Everybody has their own particular list of horror movie scenes that scare them the most. A look at anybody's list probably says a whole lot more about your character, personality or psychological makeup than it does about what makes a horror movie scene so scary. So feel free to psychoanalyze me. But first determine if these scenes are among the most unnerving, unsettling and disquieting horror movie moments for you as well.
The Shining Twins
Nothing else even compares. What is so scary about the ghosts of the dead little girls in "The Shining"? Heck, I recently wrote an article claiming that ghosts just aren't scary and are therefore more suitable to a comedy than a horror film. Hypocritical of me or just inconsistent? I think neither because I think what makes the scene where Danny Torrance arrives in his Big Wheel upon the specter of the Grady daughters has nothing to do with their being ghosts. After all, they don't appear as ghosts. They are flesh and blood and I think if they spoke in an American accent the quality of creepiness would be sorely missing. That scene from "The Shining" is not scary because they are ghosts and it is so unnerving that the flash cut to their bloodied and butchered bodies is superfluous. What makes the girls from "The Shining" so horrifying?
The Ring Brush Lady
I know a lot of people get totally creeped out by Samara, the onryo in "The Ring" and certainly with good reason.
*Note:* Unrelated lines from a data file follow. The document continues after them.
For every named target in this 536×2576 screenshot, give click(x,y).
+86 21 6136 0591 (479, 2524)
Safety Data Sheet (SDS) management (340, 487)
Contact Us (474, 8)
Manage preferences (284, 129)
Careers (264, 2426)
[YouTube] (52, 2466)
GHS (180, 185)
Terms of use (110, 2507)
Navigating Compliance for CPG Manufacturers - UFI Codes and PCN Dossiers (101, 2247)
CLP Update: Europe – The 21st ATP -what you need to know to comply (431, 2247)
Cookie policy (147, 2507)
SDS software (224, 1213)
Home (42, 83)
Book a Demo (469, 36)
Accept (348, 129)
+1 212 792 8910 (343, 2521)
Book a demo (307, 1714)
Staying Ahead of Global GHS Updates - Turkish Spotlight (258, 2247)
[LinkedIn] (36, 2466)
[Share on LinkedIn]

All those girls with the long straggly hair in Asian ghost movies are creepy, but Samara is neither the creepiest onryo nor the most unsettling thing in "The Ring." Many may disagree with me here, but horror is in the eye of the amygdala. Something unexplainably sinister lies beneath that image of the woman in the "death video" who is brushing her hair. If you don't experience the same kind of shiver down your spine when she tilts her head up to look directly at you as you get when Samara starts walking toward the camera, consider yourself lucky. It's not a good feeling.
Ten Minutes of Found Fear
Everything leading up to the last ten minutes of "[Rec]" makes this Spanish film the current holder of the title of best found footage movie ever. The last ten minutes of "[Rec]" succeeds in pushing you to the limit that your amygdala will take. The tension that knots up in your stomach over the course of what amounts to just one long scene of terror cannot be adequately described. Those who find blood spurting maniacally from a fresh wound or who equate torture with horror may not be psychologically evolved enough to fully appreciate the horror in the last few scenes of "[Rec]" and that's too bad. Gore has equated with scary for me. Far scarier than on-screen vivisection is the dread and terror inculcated by the claustrophobic darkness of the unseen that make up the last few minutes of "[Rec]."